== SOURCE MATERIAL

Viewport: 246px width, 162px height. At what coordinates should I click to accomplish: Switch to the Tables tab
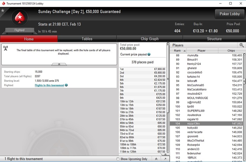tap(87, 39)
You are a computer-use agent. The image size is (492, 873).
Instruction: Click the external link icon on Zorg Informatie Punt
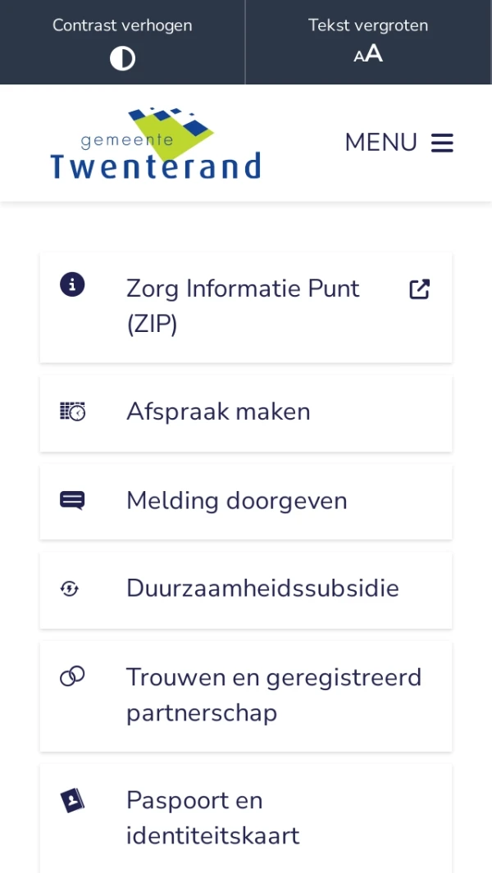coord(419,289)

====

WHAT IS REQUIRED. Copy out the entries word for word, starting with the line that contains "You are a computer-use" and continuing through the end of the entries. Leave the pictures out of your answer.

THE RESPONSE.
You are a computer-use agent. The image size is (492, 873).
Instruction: Click the external link icon on Zorg Informatie Punt
coord(419,289)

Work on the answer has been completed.